The HbA1c levels of our patients highlight the challenges faced in achieving tight control and, in particular, engaging and encouraging interaction between children and their diabetes, especially in ethnic inner city populations that have known associations with higher HbA1c. Unlike other chronic diseases, self-management of diabetes requires continued self-monitoring with titration of treatment to diet and exercise. Real-time decisions are necessary through interpretation of data measured in the home. Robots as children companions have a promising role in supporting various care aspects of diabetes, including continuous BG monitoring, education, health advice and alert messages tailored to individual needs. In addition, psychological and behavioral monitoring is another dimension of diabetes care that can be supported by continuous robot interactivity with the patient at home. Patients could become more emotionally and psychologically involved in their diabetes through interacting with a robot. These health services could be managed and delivered to patients at home under remote supervision of healthcare professionals.

As remote technology has been increasingly used to obtain data and support patients at home, solutions that facilitate the transfer of data from the home to the healthcare professional are valuable. Cloud computing allows for real-time data management and can be used to identify glucose trends to the patient or provide notifications to healthcare teams about patients. For many patients, systems such as this can offer support to the patient at home.

Decision-support algorithms can be delivered through the remote DMH. The authors have developed a bolus advisor ⁸ using a feed-forward multi-perceptron artificial neural network to incorporate parameters, including carbohydrate, insulin, and activity, to provide bolus advice. Collection of data will allow a sequential data-mining algorithm ⁹ to identify common patterns and we aim to be able to use the robot to help link these patterns with an educational interaction between the robot and the child. The physician activates these algorithms depending on the individual needs of each child. For the physician, the system also supports decision-making through remote monitoring of physical and psychological health of the patients, allowing timely interventions and care prioritization.
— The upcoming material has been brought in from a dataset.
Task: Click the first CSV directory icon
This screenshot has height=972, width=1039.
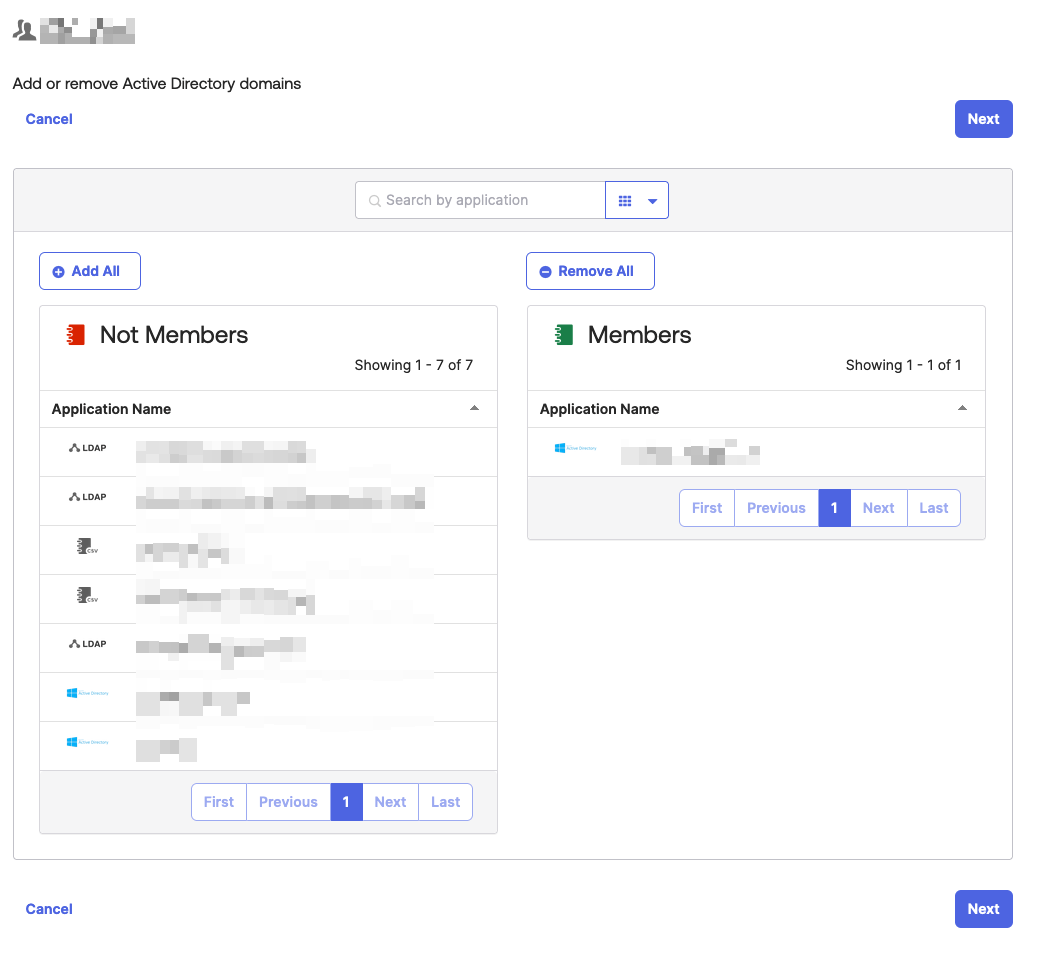Action: pos(88,547)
The e-health platform also supports integrating long-term behavioral change management within the routine care of the disease in a single platform rather than dealing with these psychological aspects separately. In addition, the developed prototype is still open for further improvements; for example, increasing the speed and response of dialogue and keeping the conversation flexible to maintain interest for the child. The results of this early pilot study support further developments and larger studies, which are part of on-going work by the authors.